News Release

REF NO.: 78

SUBJECT: Memorial to establish centre for northern food research

DATE: June 25, 2019

Memorial University is poised to make significant contributions to agriculture science and food security in Labrador and the province through the acquisition of an 85-acre farm in Labrador and the establishment of a centre to support northern agricultural research, education and food security.
The announcement was made today by Dr. Ashlee Cunsolo, director of the Labrador Institute, at Expo Labrador in Happy Valley-Goose Bay.
Pye farm

In 2016 Memorial University was approached by Frank and Joyce Pye of Grand River Farm with the vision of the university acquiring the farm lease to continue the Pyes’ legacy of supporting northern food security and food production and expanding it to include research, science and education.
The result is the acquisition of the farm and the creation of the Pye Centre for Northern Boreal Food Systems, said Dr. Gary Kachanoski, president of Memorial.
“Under the leadership of the Labrador Institute, and after a series of consultations with Indigenous communities, the local farming community, community organizations and municipal and provincial representatives, I am pleased to announce that Memorial University has assumed the lease of the farm and begun plans to establish the Pye Centre for Northern Boreal Food Systems,” he said.
The farm property will give Memorial University and its Labrador Institute the infrastructure to continue to grow and support northern food security and community development, and further Memorial’s commitment to agricultural research, education and outreach in the province, Dr. Kachanoski said.

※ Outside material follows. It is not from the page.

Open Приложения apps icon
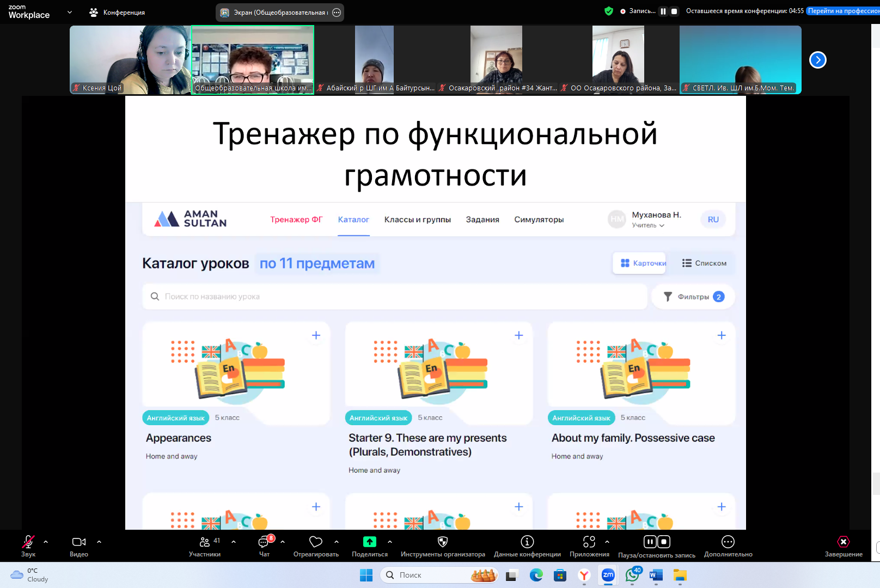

It will also build on Grenfell Campus's new agriculture degree program and connect Memorial to an international network of northern farm research centres for north-to-north learning, sharing and collaboration.

'Locally specific'
“This new centre will provide much-needed accessible, timely and locally specific research and educational materials to support agriculture in Labrador, while continuing the Pyes’ legacy of maintaining the property as a community hub, focused on bringing people and food together,” said Dr. Cunsolo. 

“We are delighted to begin to play an important role in supporting food security, food systems and food sovereignty in Labrador and to providing nourishing and preferred foods, leading-edge research and public education by and for the region.”

Indigenous representatives
The new centre will be operated by the Labrador Institute and supported by a community steering committee and a scientific advisory committee.

The centre will work with local farmers, representatives from Nunatsiavut, NunatuKavut, the Innu Nation and key community organizations to begin to identify priorities and activities and will be supported by faculty, graduate students, government and community partners.
“For 40 years, Memorial has been proud to support the research and educational needs of Labrador through the presence of the Labrador Institute and through ongoing partnerships and initiatives in the region,” said Dr. Kachanoski. “The Pye Centre is the most recent example of our support of northern communities in leading their own development and becoming healthy, thriving places.”